A comienzos de esta semana se renovó la presidencia de la cámara de diputadas y diputados, que finalmente recayó en una representante del partido comunista (PC), Carol Cariola.
Su elección tiene
como origen un acuerdo entre las fuerzas oficialistas donde la renovación se
produciría cada cierto período de tiempo. Este acuerdo se produjo al tomar
posesión el nuevo parlamento hace ya poco más de dos años, cuando la mayoría de
diputadas y diputados tendían a ser afines al oficialismo.
Cuando al PC le
correspondía encabezar la cámara, el acuerdo fue tirado por la borda porque la
mayoría de entonces dejó de serlo en virtud de un drenaje desde el partido
demócrata cristiano (DC) hacia dos nuevos partidos, Amarillos y Demócratas.
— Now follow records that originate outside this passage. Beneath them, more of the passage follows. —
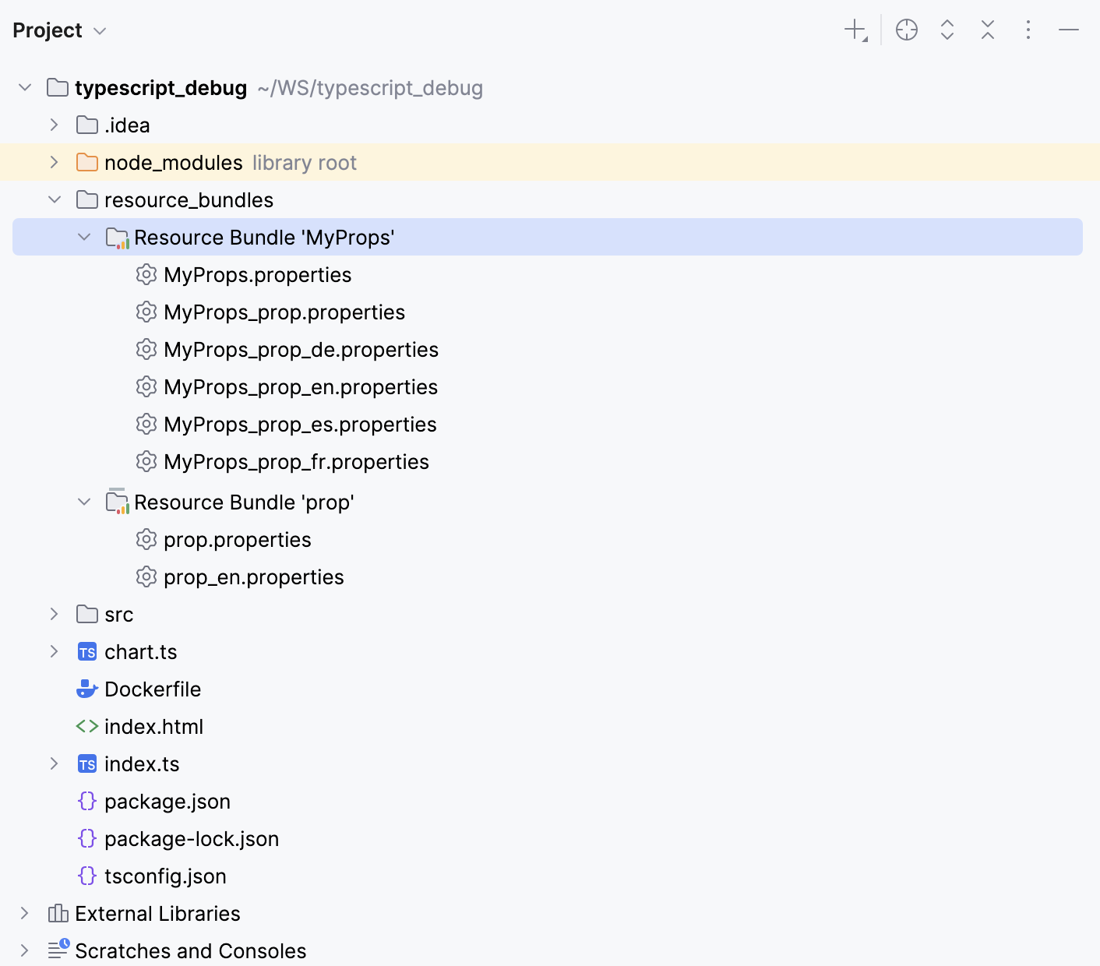
Task: Hide the Project tool window
Action: click(1068, 30)
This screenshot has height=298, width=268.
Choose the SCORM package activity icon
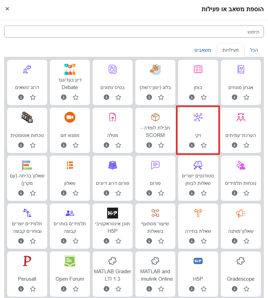click(x=155, y=117)
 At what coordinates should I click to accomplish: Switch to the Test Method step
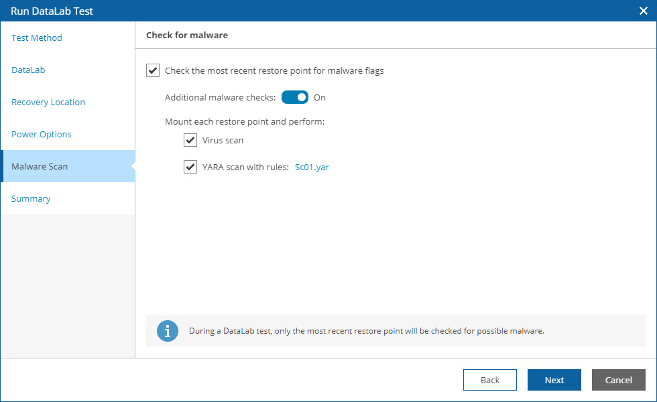(x=36, y=38)
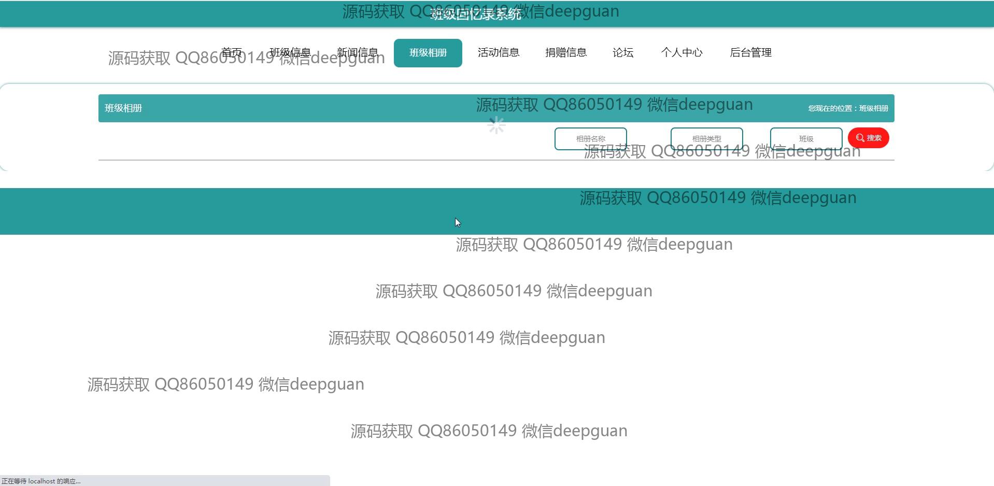
Task: Open the 捐赠信息 donation page
Action: click(x=565, y=53)
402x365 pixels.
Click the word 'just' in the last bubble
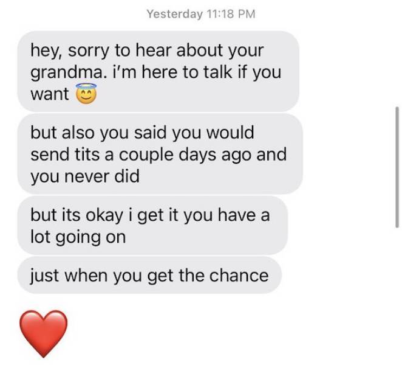point(44,276)
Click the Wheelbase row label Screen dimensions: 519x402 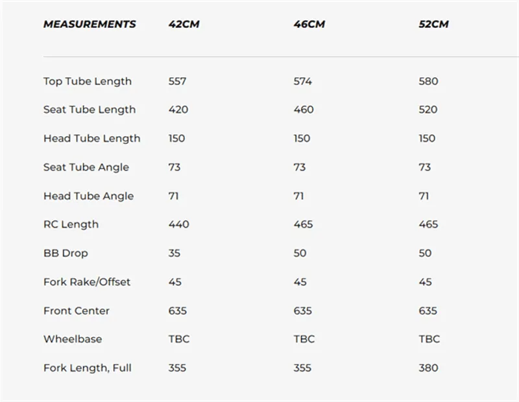click(73, 339)
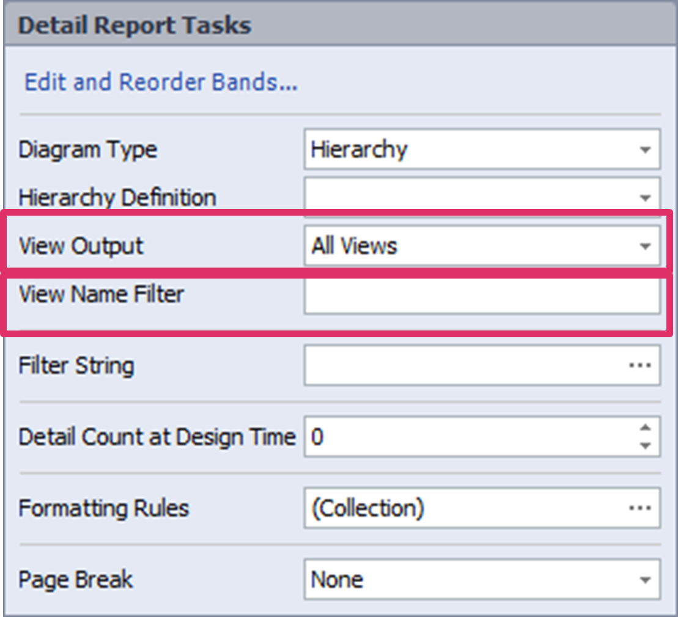
Task: Open the Formatting Rules ellipsis collection editor
Action: pos(639,508)
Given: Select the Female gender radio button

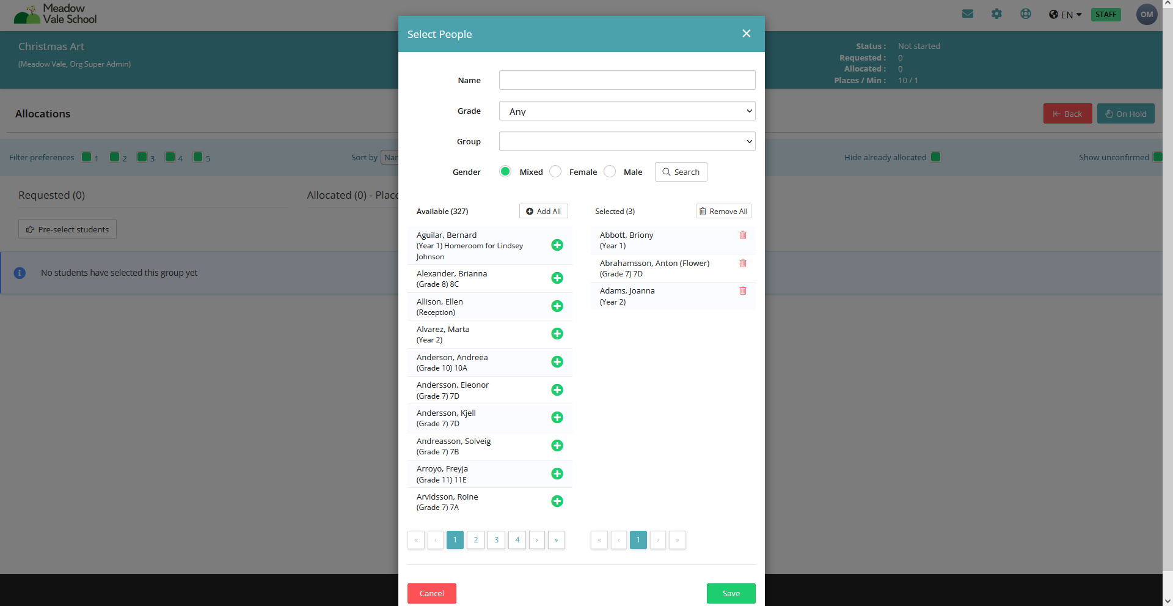Looking at the screenshot, I should coord(555,172).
Partidos surgidos al calor de la última elección presidencial y que fueron
protagonistas del debate generado por los fallidos procesos constitucionales en
que estuvimos embarcados, particularmente en el primer proceso.
Tal como las fuerzas
de gobierno tuvieron que lamer sus heridas por haber perdido recientemente la
presidencia del Senado, ahora es la oposición la que tendrá que lamer las suyas
al ver escapar de entre los dedos una presidencia de la Cámara que daba por
sentada por tener la mayoría.
De hecho, la
oposición levantó como candidata a Joanna Pérez, exDC, para tentar al centro
político y así frustrar el arribo a la testera de la Cámara a una diputada
comunista. Que la oposición alcanzara la presidencia del Senado hizo pensar que
similar éxito tendría en esta ocasión. Estuvo a punto de lograrlo. El veto anticomunista que en
su momento se impuso a Carol Cariola, supuso el
incumplimiento de un acuerdo que ahora se restableció a punta de negociaciones
de último minuto.
En esto no hay nada
nuevo bajo el sol, donde lo que buscan de lado y lado es capturar el centro
político, esto es, a quienes no se identifican ni con la izquierda ni la
derecha. La tónica ha sido, desde que
tengo uso de razón, al menos en Chile, que quien conquista el centro, gana las
elecciones. El centro político es la vedette a quien cortejar, querer, mimar. Y
no pocas veces es el caballo de Troya de quienes se cobijan tras él.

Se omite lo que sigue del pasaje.